»»
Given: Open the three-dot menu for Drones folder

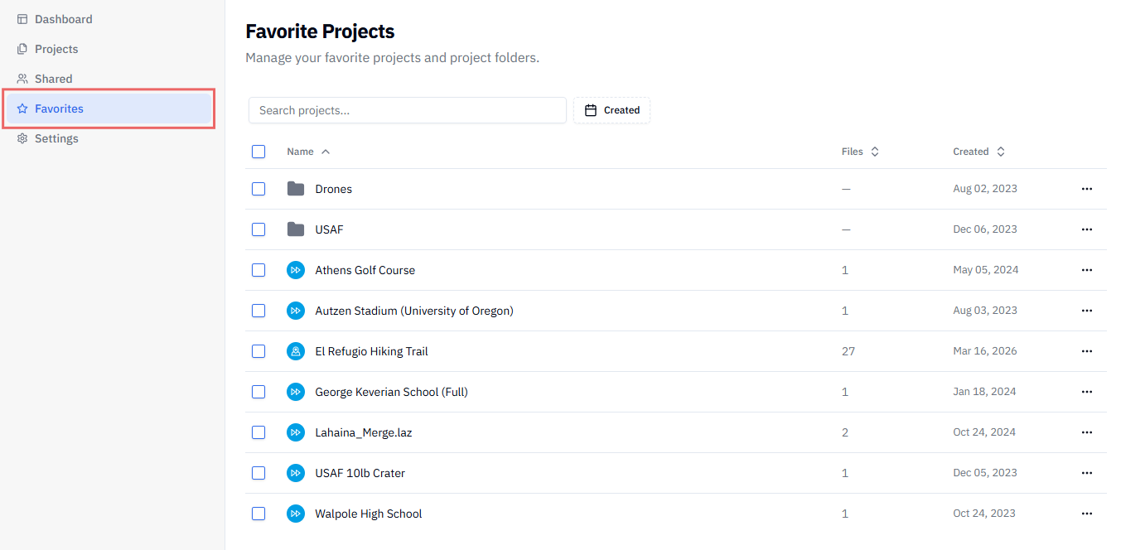Looking at the screenshot, I should click(x=1087, y=189).
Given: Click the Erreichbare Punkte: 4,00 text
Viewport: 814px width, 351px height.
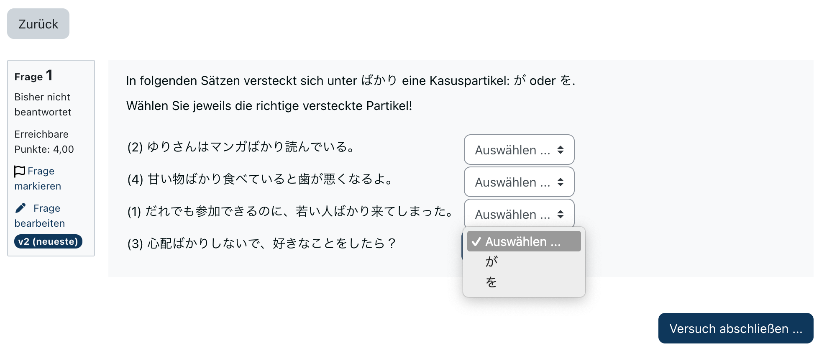Looking at the screenshot, I should click(44, 142).
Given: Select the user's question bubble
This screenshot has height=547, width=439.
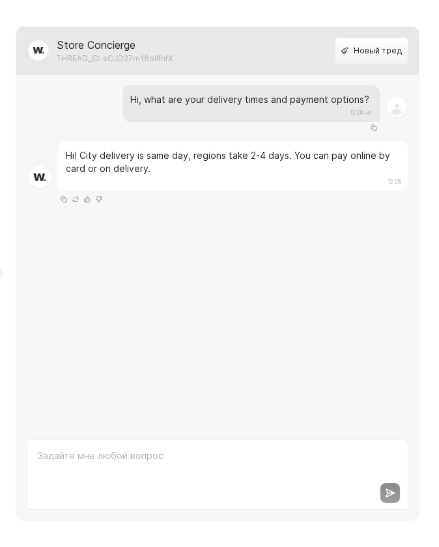Looking at the screenshot, I should [x=251, y=104].
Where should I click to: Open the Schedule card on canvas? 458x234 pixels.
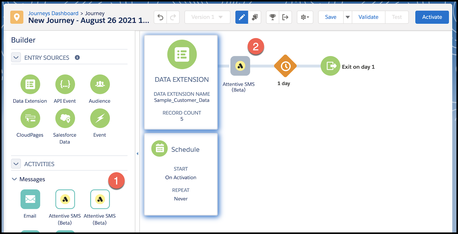click(x=181, y=174)
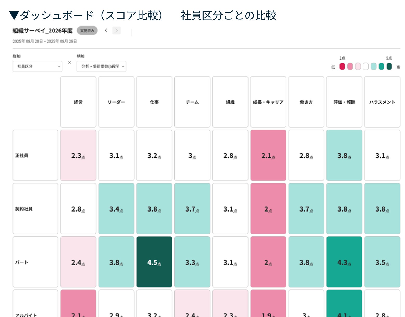The image size is (405, 317).
Task: Open the 縦軸 社員区分 dropdown
Action: click(37, 66)
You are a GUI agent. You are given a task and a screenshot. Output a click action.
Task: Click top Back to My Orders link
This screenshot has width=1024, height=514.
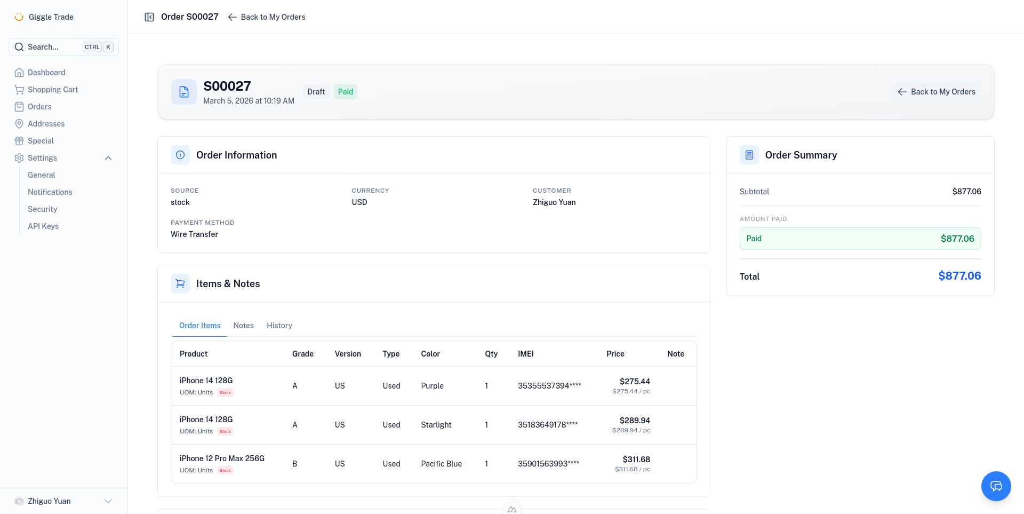[x=267, y=17]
««
Task requirements:
Images aside, return each entry above precisely as it stands.

Result of the task:
Given: Open the three-dot menu for Drones folder

Looking at the screenshot, I should click(x=1087, y=189).
Given: Click the Erreichbare Punkte: 4,00 text
Viewport: 814px width, 351px height.
Looking at the screenshot, I should click(44, 142).
Given: Select the user's question bubble
This screenshot has height=547, width=439.
Looking at the screenshot, I should [x=251, y=104].
Where should I click to: Open the Schedule card on canvas? 458x234 pixels.
click(x=181, y=174)
The image size is (405, 317).
Task: Open the 縦軸 社員区分 dropdown
Action: click(37, 66)
You are a GUI agent. You are given a task and a screenshot. Output a click action.
Task: Click top Back to My Orders link
This screenshot has width=1024, height=514.
[x=267, y=17]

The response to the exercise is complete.